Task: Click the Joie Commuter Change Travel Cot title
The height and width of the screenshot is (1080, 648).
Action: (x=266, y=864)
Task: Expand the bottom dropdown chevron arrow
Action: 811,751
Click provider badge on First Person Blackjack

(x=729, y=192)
§ §
What the task requires.
Write out the data again, exactly and in full.

Solution to this exercise.
Task: Click the Joie Commuter Change Travel Cot title
The height and width of the screenshot is (1080, 648).
Action: (x=266, y=864)
Task: Expand the bottom dropdown chevron arrow
Action: 811,751
Click provider badge on First Person Blackjack

(x=729, y=192)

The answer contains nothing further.